Your task: Counting only the lines below that contain the word "agent", what is the total? Give it with no other words.

Stored data entries:
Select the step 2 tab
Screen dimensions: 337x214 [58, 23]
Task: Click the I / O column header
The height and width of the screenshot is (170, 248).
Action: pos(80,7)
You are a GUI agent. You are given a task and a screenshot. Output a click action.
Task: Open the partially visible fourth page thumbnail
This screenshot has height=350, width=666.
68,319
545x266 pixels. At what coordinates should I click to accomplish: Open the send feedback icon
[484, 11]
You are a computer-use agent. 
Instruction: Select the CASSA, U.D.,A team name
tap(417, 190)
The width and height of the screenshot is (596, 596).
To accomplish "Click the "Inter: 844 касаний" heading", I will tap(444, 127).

* * *

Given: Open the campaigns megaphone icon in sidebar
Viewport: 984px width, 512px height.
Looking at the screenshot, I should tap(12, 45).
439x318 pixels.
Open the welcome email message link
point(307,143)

* * *

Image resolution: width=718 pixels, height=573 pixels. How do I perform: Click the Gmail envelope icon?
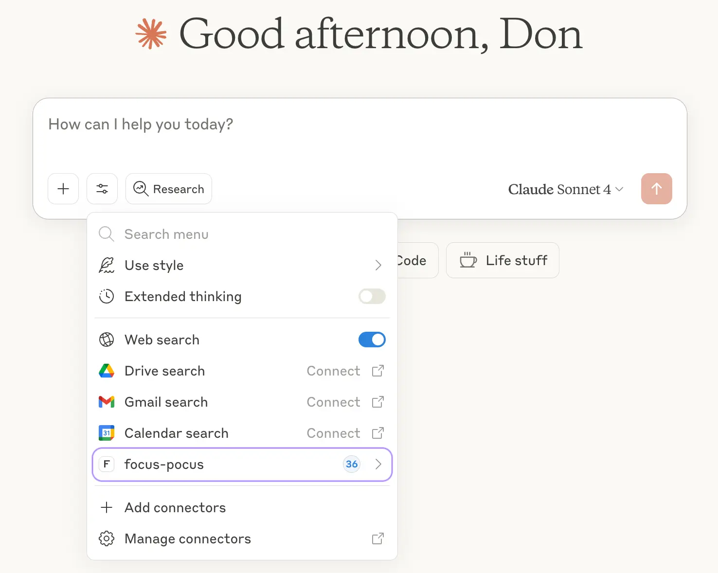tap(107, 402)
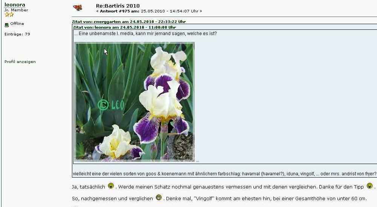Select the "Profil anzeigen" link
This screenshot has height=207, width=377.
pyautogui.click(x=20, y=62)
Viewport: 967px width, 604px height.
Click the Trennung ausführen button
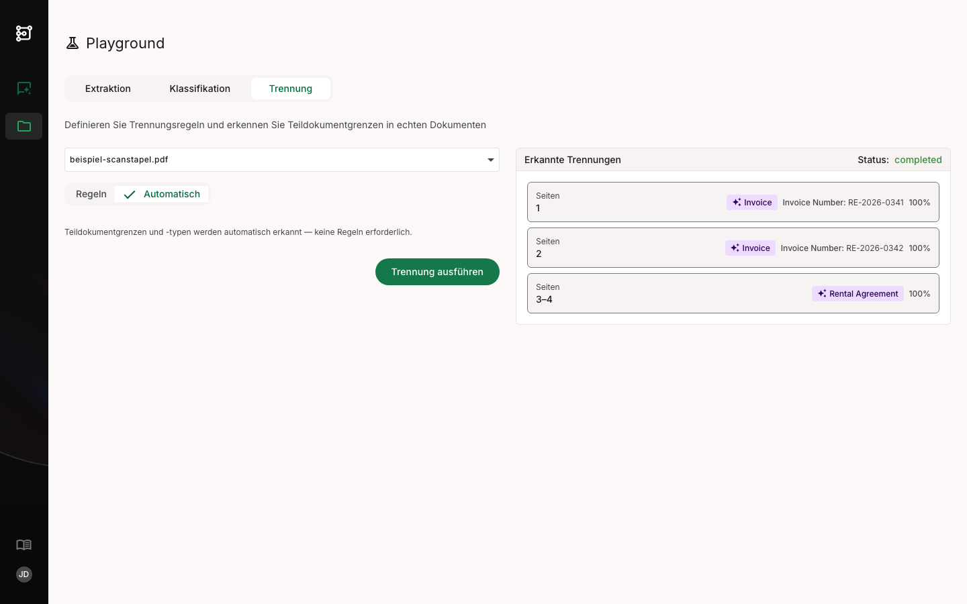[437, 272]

Final answer: 2